Der Verfassungsschutz stuft die AfD als „gesichert rechtsextremistisch“ ein. Trotz der temporären Rücknahme der Veröffentlichung wird der Ruf nach einem Parteiverbot lauter. Während Grüne und Teile der Linkspartei auf ein Verbot drängen und die CDU-Spitze versucht, die Debatte zu blockieren, stellt sich für Antifaschist:innen eine grundsätzliche Frage: Können wir im Kampf gegen Rechts auf den bürgerlichen Staat und seine Institutionen setzen, oder braucht es eine andere Strategie?

Am Freitag, den 2. Mai, gab das Bundesamt für Verfassungsschutz zunächst bekannt, dass es die Alternative für Deutschland (AfD) als „erwiesen rechtsextremistische“ Partei eingestuft habe, da das von der Partei propagierte „ethnisch begründete Volksverständnis“ mit der „freiheitlichen demokratischen Grundordnung unvereinbar“ sei. Mit dieser Entscheidung wurde die bereits erfolgte Einstufung der Jugendorganisation der AfD, der Jungen Alternative sowie der Landesverbände in Thüringen, Sachsen und Sachsen-Anhalt auf die gesamte Partei ausgeweitet.
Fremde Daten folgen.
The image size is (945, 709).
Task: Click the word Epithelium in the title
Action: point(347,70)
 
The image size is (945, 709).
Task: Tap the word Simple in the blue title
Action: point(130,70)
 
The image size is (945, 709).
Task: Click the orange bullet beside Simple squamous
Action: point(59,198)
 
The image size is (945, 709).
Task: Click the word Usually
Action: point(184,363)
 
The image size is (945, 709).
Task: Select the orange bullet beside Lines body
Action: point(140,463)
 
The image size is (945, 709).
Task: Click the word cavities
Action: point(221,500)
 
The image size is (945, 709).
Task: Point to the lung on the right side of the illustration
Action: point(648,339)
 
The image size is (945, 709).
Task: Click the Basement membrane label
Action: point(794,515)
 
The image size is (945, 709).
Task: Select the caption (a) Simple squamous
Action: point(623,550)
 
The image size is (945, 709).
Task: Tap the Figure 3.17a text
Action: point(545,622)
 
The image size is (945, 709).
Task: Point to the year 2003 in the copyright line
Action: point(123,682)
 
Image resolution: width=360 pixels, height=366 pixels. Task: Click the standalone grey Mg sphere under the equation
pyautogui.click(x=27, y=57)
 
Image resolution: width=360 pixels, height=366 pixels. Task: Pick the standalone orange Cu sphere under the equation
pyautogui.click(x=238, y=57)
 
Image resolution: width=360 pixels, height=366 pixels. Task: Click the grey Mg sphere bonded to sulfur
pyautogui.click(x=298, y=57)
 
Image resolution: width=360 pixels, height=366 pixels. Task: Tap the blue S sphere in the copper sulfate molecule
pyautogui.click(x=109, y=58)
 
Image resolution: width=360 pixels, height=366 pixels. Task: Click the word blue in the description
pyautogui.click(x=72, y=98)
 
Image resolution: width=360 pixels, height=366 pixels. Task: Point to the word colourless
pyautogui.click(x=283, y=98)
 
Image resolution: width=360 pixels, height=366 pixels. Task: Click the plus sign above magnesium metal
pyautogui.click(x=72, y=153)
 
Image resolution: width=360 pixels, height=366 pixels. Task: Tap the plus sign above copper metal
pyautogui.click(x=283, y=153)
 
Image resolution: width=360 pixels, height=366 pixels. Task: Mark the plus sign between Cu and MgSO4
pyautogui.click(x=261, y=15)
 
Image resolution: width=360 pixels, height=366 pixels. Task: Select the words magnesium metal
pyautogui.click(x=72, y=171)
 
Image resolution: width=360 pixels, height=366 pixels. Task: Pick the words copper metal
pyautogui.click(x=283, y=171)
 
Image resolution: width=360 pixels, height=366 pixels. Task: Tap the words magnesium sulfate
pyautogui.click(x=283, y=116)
Die Parteivorsitzenden Alice Weidel und Tino Chrupalla verurteilten die ursprüngliche Einstufung als „schweren Schlag für die deutsche Demokratie“. Auch aus den USA kam die erwartbare Rückendeckung von der trumpistischen Rechten, die die AfD bei den Bundestagswahlen im Februar dieses Jahres unterstützt hatte. So sprach Vize-Präsident JD Vance auf X von einem „Wiederaufbau der Berliner Mauer“, während Marco Rubio Deutschland eine „verkleidete Tyrannei“ vorwarf: Demagogische und heuchlerische Angriffe von Politikern, die die Institutionen der herrschenden Klassen nur dann kritisieren, wenn sie mit ihren Interessen kollidieren.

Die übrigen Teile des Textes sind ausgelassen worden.